Keep it Short. Keep it Simple.

The Clockwork Dungeon was pretty short (about 4 hours), but it could’ve been even shorter and a whole lot simpler. The main map, as you can see from the photo, consisted of two large rotating rings connected by a dozen smaller rotating cogs. The scale of this place was daunting—it contained more than 20 rooms to explore (most of which held nothing of importance or interest to the players), and it was filled with over a hundred potential enemies. I say “potential” because most of them could be avoided as long as the players were cautious.

I expected the players to stealth their way toward the obviously important area in the center of the map, skipping past the stuff that was there just to provide context and atmosphere. The thing is, players (being paranoid perfectionists at heart) are inclined to explore every 5-ft square of your setting and over-plan every step of the way. Plus, even if they’re trying to avoid unnecessary encounters, there’s always the chance someone rolls a 1 on a stealth roll and all hell breaks loose.

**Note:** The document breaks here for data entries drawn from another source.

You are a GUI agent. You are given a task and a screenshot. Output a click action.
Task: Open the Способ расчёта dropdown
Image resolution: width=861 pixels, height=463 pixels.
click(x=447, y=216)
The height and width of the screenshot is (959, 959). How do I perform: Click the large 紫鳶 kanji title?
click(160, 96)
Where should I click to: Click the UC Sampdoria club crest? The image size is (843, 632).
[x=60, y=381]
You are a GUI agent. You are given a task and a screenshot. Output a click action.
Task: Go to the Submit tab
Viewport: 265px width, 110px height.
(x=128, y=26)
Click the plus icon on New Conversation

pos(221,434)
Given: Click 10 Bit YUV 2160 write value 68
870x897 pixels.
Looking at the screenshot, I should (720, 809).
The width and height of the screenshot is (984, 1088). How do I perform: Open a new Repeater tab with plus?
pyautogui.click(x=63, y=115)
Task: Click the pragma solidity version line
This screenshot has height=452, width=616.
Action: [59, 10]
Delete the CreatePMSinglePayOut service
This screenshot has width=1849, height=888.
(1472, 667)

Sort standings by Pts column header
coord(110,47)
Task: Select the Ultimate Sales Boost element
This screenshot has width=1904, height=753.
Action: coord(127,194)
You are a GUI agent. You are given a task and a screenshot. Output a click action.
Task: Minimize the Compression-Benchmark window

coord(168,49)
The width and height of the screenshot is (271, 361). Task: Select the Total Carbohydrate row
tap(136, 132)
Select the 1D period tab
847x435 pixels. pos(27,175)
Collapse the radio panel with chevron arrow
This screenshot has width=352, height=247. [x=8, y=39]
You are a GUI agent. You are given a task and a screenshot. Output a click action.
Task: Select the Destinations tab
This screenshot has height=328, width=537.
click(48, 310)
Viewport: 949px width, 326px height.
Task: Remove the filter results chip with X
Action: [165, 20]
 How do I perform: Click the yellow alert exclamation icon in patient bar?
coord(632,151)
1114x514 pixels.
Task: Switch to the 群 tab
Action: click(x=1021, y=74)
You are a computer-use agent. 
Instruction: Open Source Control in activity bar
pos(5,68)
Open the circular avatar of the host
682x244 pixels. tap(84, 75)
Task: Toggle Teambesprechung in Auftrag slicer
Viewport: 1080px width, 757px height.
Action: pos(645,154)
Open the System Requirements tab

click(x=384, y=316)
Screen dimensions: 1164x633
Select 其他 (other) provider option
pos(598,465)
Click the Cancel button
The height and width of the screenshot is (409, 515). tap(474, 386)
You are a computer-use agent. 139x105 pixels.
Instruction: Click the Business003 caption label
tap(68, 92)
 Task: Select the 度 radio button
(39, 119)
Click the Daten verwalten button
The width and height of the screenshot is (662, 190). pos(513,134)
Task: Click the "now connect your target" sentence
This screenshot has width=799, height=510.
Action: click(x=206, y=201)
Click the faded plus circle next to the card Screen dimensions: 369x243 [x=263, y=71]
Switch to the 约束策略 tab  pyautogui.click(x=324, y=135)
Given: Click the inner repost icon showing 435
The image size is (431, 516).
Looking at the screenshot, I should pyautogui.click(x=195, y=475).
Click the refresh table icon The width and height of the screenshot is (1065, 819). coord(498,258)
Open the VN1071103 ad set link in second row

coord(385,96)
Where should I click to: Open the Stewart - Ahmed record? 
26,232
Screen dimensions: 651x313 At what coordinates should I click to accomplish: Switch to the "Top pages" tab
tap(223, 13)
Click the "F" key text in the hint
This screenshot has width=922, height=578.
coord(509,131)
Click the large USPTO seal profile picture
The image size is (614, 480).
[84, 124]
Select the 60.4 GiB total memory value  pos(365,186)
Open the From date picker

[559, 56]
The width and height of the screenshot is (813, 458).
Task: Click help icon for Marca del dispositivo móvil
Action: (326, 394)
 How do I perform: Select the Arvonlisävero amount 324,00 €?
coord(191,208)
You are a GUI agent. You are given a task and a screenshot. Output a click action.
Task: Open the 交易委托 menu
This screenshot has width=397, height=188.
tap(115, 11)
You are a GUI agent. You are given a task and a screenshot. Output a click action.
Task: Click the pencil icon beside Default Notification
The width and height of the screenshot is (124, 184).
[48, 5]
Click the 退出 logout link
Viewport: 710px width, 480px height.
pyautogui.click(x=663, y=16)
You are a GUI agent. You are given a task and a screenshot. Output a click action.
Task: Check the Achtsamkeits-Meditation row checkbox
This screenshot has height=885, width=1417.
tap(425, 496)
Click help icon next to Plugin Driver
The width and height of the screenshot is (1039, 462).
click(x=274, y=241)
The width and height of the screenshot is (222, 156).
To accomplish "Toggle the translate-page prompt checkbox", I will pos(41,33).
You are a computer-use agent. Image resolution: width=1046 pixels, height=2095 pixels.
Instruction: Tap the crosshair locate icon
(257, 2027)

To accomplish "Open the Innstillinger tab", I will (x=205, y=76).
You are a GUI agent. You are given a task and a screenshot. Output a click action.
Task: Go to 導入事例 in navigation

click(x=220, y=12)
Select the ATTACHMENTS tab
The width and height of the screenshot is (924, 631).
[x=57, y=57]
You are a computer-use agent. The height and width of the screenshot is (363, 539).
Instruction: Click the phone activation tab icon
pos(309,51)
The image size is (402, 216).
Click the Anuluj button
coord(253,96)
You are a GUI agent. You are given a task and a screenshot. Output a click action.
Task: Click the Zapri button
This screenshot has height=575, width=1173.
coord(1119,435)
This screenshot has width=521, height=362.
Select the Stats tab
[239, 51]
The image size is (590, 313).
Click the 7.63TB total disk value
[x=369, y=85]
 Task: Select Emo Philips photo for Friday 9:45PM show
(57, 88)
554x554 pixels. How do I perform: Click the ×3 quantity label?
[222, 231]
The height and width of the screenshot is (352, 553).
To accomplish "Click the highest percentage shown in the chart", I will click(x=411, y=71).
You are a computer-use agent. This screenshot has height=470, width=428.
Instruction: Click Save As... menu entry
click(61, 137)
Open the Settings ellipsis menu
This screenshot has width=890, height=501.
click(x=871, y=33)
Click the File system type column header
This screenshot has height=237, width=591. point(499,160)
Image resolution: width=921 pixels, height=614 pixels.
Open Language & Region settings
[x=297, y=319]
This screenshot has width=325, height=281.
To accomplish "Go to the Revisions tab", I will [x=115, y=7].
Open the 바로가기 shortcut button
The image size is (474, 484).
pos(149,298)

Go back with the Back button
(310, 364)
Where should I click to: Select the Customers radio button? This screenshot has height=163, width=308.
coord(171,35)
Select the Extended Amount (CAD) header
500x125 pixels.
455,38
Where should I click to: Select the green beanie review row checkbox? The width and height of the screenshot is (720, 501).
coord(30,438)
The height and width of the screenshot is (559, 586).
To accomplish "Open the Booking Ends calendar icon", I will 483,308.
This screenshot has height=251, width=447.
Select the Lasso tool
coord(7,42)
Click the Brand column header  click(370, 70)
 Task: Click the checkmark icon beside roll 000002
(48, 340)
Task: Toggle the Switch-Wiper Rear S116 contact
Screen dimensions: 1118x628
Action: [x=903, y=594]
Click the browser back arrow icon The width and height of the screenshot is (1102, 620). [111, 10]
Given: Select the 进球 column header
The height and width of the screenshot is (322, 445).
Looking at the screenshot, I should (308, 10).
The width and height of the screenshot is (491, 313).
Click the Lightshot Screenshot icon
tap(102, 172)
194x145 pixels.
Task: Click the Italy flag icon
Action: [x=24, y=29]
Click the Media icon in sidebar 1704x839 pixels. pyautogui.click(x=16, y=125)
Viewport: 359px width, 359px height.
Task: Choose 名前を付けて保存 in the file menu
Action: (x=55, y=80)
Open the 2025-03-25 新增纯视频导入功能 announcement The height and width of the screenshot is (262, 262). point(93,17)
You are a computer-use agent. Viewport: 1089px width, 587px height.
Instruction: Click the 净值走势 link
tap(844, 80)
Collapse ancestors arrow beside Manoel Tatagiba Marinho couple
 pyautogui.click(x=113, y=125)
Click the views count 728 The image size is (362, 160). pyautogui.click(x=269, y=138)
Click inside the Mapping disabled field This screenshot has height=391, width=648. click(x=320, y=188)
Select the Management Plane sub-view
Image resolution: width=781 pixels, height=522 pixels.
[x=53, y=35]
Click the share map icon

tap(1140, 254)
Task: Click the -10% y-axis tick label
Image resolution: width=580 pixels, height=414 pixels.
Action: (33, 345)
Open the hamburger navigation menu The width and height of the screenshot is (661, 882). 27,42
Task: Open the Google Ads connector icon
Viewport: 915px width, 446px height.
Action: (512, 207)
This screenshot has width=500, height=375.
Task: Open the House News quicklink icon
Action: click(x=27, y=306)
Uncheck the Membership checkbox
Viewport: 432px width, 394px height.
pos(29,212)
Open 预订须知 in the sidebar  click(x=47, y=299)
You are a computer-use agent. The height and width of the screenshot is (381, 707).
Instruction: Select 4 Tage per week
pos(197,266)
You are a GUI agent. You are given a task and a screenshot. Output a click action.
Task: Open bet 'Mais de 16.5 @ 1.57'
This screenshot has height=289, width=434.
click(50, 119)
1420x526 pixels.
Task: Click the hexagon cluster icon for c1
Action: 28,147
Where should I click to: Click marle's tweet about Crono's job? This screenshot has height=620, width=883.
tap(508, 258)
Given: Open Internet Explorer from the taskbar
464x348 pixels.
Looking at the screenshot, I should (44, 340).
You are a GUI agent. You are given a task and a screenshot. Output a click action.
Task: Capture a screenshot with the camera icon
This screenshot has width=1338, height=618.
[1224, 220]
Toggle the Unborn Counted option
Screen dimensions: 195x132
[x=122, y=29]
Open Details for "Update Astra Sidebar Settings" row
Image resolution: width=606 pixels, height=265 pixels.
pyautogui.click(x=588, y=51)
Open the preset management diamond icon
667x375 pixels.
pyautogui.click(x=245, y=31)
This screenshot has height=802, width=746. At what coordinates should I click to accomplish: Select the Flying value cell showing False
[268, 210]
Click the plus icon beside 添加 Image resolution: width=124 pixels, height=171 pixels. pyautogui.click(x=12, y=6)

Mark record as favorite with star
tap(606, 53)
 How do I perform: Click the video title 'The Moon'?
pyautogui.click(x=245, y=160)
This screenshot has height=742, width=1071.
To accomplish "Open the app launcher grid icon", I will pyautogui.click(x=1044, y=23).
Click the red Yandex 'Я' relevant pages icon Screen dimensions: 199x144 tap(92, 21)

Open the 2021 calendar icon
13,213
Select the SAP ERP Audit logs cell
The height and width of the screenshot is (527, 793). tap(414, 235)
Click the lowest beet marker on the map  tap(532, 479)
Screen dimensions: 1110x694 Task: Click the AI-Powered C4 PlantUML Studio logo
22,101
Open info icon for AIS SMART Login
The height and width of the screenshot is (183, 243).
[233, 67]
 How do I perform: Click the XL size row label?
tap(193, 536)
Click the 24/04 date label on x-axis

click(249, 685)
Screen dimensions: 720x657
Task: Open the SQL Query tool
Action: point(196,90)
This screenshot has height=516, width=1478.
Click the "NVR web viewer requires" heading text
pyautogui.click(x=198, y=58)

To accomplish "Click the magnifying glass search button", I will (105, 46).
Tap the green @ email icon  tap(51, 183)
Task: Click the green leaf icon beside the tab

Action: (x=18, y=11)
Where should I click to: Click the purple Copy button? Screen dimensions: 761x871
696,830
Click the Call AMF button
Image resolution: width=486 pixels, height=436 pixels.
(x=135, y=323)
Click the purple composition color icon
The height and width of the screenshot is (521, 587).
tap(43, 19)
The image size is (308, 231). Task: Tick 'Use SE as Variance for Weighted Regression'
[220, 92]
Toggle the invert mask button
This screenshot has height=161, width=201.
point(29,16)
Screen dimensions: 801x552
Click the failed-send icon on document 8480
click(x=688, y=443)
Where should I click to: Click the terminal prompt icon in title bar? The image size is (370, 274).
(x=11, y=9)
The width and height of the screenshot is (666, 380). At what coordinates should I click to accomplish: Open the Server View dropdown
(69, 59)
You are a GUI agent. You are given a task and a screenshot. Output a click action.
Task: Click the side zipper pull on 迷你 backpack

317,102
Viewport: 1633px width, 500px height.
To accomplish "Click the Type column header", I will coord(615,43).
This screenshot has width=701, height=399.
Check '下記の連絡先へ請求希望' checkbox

Clearly, in retrospect, there was no reason to include all those rooms and enemies if most of them were supposed to be ignored. Several times throughout the session I had to nudge the players past the things that weren’t important so that we could get to the cool parts. So what was all that clutter doing there in the first place?

Quite simply, I got carried away. I imagined an immense clockwork complex tended by a swarm of automata. I designed the complex based on what its architects wanted it to be, rather than streamlining it to suit the needs of the adventure.

The truth is I could’ve condensed the whole shebang to maybe five rooms and a handful of enemies, and it still would’ve made sense in terms of the game setting. The players would’ve been significantly less distracted. Moreover, my prep time would’ve been cut at least in half, and the adventure would’ve been more balanced in terms of the campaign world. The players discovering that there’s an army of mechanical wonders nestled inside a nearby mountain has major repercussions for later adventures.

So here’s a summary of what I learned from this and other similar experiences:

  • Keep it Short. If your situation is anything like mine, your group can only afford 3-4 hours every other week. You want each of your players to feel like they had fun and accomplished something by the end of the night. Also, keep in mind that however long you think your adventure is going to take, it’s gonna go at least an hour longer than that. A good rule of thumb is to keep your plans down to about 5 scenes, encounters, or rooms.
  • Keep it Simple. What do you think is really cool about your adventure? Focus on making those aspects as cool as possible and throw out everything else. Avoid including content because you feel like it logically should be there, even though the players aren’t supposed to interact with it. I’m constantly surprised at how long players can get distracted by some random detail I included just to flesh out the environment.

I think keeping these two points in mind will save me a lot of prep time and help me deliver fun, fast-paced adventures from start to finish.